### [Task list]
(a) In the Karakeep model comparison instructions below, which bookmarks does model-vs-existing mode compare?
(b) Carry on the Karakeep model comparison instructions below, starting right after their last line.

### [Provided text]
——

Using directly with node

If you prefer to run the compiled JavaScript directly:

pnpm build
export KARAKEEP_API_KEY=your_api_key
export KARAKEEP_SERVER_ADDR=https://your-karakeep-instance.com
export MODEL1_NAME=gpt-4o-mini
export MODEL2_NAME=claude-3-5-sonnet
export OPENAI_API_KEY=your_openai_key
node dist/index.js

Comparison Modes

Model vs Model Mode

Compare two different AI models against each other:

COMPARISON_MODE=model-vs-model
MODEL1_NAME=gpt-4o-mini
MODEL2_NAME=claude-3-5-sonnet

This mode runs inference with both models on each bookmark and lets you choose which tags are better.

Model vs Existing Mode

Compare a new model against existing AI-generated tags on your bookmarks:

COMPARISON_MODE=model-vs-existing
MODEL1_NAME=gpt-4o-mini
# MODEL2_NAME is not required in this mode

This mode is useful for:

  • Testing if a new model produces better tags than your current model
  • Evaluating whether to switch from one model to another
  • Quality assurance on existing AI tags

Note: This mode only compares bookmarks that already have AI-generated tags (tags with attachedBy: "ai"). Bookmarks without AI tags are automatically filtered out.

Usage Flow

  1. The tool fetches your latest link bookmarks from Karakeep

    • In model-vs-existing mode, only bookmarks with existing AI tags are included
  2. For each bookmark, it randomly assigns the options to "Model A" or "Model B" and runs tagging

  3. You'll see a side-by-side comparison (randomly shuffled each time):

    === Bookmark 1/10 ===
    How to Build Better AI Systems
    https://example.com/article
    This article explores modern approaches to...

——

### [Supplied material]
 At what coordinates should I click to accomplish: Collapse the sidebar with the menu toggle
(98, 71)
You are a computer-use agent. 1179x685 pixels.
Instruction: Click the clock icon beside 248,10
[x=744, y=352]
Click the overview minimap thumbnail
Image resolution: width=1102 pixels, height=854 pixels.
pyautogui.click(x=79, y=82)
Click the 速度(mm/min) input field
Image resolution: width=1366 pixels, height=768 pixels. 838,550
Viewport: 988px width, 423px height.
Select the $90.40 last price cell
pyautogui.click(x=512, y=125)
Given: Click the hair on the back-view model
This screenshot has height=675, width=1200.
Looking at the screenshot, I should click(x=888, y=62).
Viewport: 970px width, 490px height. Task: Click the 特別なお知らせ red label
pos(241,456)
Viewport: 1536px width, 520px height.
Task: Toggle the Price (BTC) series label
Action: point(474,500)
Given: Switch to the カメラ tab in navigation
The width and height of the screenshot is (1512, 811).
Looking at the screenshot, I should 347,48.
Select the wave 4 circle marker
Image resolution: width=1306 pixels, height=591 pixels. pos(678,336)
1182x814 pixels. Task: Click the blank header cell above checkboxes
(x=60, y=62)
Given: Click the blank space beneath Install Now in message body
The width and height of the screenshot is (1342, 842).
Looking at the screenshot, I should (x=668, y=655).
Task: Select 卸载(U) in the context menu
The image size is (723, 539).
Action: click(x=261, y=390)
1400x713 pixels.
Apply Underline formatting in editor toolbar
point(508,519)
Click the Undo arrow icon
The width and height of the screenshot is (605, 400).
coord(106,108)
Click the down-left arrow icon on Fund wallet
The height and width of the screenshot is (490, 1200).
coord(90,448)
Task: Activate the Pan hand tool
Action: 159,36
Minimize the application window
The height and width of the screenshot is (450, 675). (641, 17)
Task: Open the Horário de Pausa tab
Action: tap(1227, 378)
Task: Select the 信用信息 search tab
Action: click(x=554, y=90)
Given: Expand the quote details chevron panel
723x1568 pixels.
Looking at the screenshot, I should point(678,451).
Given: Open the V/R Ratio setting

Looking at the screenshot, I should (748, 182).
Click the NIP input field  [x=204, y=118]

——

### [Replies]
(a) Only bookmarks that already have AI-generated tags (tags with attachedBy: "ai").

(b)
    ─────────────────────────────────────
    
    Model A (blind):
      • ai
      • machine-learning
      • engineering
    
    Model B (blind):
      • artificial-intelligence
      • ML
      • software-development
    
    ─────────────────────────────────────
    
    Which tags do you prefer? [1=Model A, 2=Model B, s=skip, q=quit] >
    
  4. Choose your preference:

    • 1 - Vote for Model A
    • 2 - Vote for Model B
    • s or skip - Skip this comparison
    • q or quit - Exit early and show current results
  5. After completing all comparisons (or quitting early), results are displayed:

    ───────────────────────────────────────
    === FINAL RESULTS ===
    ───────────────────────────────────────
    gpt-4o-mini: 6 votes
    claude-3-5-sonnet: 3 votes
    Skipped: 1
    Errors: 0
    ───────────────────────────────────────
    Total bookmarks tested: 10
    
    🏆 WINNER: gpt-4o-mini
    ───────────────────────────────────────
    
  6. The actual model names are only shown in the final results - during voting you see only "Model A" and "Model B"

Bookmark Filtering

The tool currently tests only:

  • Link-type bookmarks (not text notes or assets)
  • Non-archived bookmarks
  • Latest N bookmarks (where N is COMPARE_LIMIT)
  • In model-vs-existing mode: Only bookmarks with existing AI tags (tags with attachedBy: "ai")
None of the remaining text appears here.